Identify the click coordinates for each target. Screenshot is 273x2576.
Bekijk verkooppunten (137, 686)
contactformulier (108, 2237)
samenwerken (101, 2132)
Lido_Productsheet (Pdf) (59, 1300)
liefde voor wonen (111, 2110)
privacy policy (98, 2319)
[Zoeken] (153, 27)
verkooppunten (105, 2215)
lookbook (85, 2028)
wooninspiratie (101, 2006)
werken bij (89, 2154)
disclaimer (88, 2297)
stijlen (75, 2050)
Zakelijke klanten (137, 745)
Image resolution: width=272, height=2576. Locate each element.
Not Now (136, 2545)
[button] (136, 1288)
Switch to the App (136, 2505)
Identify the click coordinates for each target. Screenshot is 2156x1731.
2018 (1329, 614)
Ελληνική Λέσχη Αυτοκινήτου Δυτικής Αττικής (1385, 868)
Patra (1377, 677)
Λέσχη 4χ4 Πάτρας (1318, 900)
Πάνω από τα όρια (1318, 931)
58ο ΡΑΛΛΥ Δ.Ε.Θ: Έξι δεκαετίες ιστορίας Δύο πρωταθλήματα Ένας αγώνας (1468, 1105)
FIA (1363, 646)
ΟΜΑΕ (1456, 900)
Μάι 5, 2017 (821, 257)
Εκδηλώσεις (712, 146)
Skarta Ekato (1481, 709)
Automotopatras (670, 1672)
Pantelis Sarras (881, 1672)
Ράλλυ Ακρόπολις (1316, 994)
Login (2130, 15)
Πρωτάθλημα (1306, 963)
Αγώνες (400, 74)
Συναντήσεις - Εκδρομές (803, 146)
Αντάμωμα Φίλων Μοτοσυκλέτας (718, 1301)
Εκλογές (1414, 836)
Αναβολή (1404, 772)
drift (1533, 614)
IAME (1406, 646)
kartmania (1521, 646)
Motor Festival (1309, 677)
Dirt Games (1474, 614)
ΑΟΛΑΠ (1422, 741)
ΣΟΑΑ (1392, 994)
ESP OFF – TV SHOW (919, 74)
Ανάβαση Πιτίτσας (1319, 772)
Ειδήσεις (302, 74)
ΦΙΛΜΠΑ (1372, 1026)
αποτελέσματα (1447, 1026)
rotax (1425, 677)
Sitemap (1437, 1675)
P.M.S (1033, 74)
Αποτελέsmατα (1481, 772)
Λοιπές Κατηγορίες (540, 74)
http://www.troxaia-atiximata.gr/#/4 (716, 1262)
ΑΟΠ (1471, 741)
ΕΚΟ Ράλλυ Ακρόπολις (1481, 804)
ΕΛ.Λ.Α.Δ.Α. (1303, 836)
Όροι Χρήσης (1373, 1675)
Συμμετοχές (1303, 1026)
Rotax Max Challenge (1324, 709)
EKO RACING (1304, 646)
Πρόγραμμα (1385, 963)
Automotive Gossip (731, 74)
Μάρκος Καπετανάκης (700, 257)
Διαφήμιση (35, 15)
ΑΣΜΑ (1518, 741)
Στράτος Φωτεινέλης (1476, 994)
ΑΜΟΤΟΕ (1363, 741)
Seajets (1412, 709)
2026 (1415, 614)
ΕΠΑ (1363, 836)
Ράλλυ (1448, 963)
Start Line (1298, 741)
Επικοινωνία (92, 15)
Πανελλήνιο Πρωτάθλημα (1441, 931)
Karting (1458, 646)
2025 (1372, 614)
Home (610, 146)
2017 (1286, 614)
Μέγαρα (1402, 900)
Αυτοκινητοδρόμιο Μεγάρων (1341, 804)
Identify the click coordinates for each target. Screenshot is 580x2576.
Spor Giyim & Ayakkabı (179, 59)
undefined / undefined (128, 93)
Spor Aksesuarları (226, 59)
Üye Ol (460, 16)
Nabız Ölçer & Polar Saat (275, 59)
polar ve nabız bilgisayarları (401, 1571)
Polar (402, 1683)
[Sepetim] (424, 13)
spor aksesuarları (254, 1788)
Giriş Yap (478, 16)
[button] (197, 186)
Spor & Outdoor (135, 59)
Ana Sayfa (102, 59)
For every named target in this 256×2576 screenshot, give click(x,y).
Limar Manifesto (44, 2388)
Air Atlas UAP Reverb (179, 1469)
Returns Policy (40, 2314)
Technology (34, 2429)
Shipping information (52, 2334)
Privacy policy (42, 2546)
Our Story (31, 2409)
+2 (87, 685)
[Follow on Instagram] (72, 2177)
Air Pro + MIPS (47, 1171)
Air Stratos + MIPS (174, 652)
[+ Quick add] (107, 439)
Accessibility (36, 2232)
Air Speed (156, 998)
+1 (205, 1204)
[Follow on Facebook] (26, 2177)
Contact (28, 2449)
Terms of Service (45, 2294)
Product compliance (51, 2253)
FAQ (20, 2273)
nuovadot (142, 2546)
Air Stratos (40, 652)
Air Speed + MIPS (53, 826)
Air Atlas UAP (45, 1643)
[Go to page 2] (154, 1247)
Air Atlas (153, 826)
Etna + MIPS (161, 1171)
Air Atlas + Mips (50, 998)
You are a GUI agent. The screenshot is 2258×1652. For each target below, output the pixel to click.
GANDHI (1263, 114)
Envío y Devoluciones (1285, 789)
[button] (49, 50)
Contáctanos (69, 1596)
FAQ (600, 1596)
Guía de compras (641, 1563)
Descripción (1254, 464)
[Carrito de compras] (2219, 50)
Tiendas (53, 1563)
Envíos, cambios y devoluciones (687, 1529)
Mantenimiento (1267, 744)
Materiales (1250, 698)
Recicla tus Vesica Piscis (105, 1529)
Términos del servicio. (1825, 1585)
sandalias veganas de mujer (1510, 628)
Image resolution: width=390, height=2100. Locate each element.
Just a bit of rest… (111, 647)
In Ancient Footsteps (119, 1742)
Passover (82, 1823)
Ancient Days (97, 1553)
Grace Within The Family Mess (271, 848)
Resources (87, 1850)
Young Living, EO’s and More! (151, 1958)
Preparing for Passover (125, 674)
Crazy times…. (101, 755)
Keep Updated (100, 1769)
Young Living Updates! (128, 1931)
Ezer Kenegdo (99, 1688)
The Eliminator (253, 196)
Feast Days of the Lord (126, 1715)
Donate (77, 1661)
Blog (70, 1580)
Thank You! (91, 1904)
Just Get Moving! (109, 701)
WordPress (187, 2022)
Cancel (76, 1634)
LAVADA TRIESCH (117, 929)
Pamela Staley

· · · ·

Of the entries listed above, reproduce only the lines starting at the line containing "In Ancient Footsteps (119, 1742)" and ending at the line containing "Cancel (76, 1634)". Include both, exactly as they stand.

In Ancient Footsteps (119, 1742)
Passover (82, 1823)
Ancient Days (97, 1553)
Grace Within The Family Mess (271, 848)
Resources (87, 1850)
Young Living, EO’s and More! (151, 1958)
Preparing for Passover (125, 674)
Crazy times…. (101, 755)
Keep Updated (100, 1769)
Young Living Updates! (128, 1931)
Ezer Kenegdo (99, 1688)
The Eliminator (253, 196)
Feast Days of the Lord (126, 1715)
Donate (77, 1661)
Blog (70, 1580)
Thank You! (91, 1904)
Just Get Moving! (109, 701)
WordPress (187, 2022)
Cancel (76, 1634)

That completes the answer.